A yer acompañé a mi hijo Gaizka en su presentación con el Deportivo Alavés. Después de cinco años sentí un cosquilleo especial al volver a pisar el césped de Mendizorroza, siempre bien cuidado por el fenómeno Ángel. Mirando una vez más a las gradas me vinieron los grandes recuerdos del 'Glorioso', como bien les gustaba llamar al equipo al gran Compañón y a Saracho. Siete hermosos años en el club liderado por Gonzalo Antón, el mejor presidente de la historia.

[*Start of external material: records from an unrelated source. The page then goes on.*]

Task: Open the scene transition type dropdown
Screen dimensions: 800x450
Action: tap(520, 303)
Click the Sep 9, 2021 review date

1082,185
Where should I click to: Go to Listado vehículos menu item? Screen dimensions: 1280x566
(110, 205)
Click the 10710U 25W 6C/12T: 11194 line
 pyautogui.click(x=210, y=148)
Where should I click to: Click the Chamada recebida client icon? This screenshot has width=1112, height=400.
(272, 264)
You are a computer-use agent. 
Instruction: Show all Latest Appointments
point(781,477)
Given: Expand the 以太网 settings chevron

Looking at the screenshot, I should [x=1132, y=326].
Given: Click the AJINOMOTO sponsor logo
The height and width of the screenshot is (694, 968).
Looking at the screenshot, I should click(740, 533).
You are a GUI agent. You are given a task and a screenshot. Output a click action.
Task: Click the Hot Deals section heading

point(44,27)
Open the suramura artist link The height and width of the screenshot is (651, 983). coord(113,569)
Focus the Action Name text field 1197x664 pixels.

Pocas cosas quedan ya de aquella época, pero saludar al doctor Manu Goienetxea, pequeño gran hombre, departir con el actual presidente Fernando Ortiz de Zárate del esperanzador presente del club y conversar con el mejor futbolista alavés de todos los tiempos, Pablo Gómez, me hicieron revivir los grandes momentos de aquellos años. También pensar que todo lo que se edificó con paciencia y sacrificio durante muchas temporadas se vino abajo después en muy poco tiempo. ¡Qué difícil es conseguir una estabilidad y qué fácil perderla!
Me ha hecho mucha ilusión que mi hijo Gaizka haya recalado en el Deportivo Alavés. Seguro que lo dará todo en el campo y aportará experiencia y serenidad en el vestuario. Deseo el regreso de los mejores tiempos para el club y que entre todos hagan reverdecer los laureles de aquel gran Deportivo Alavés.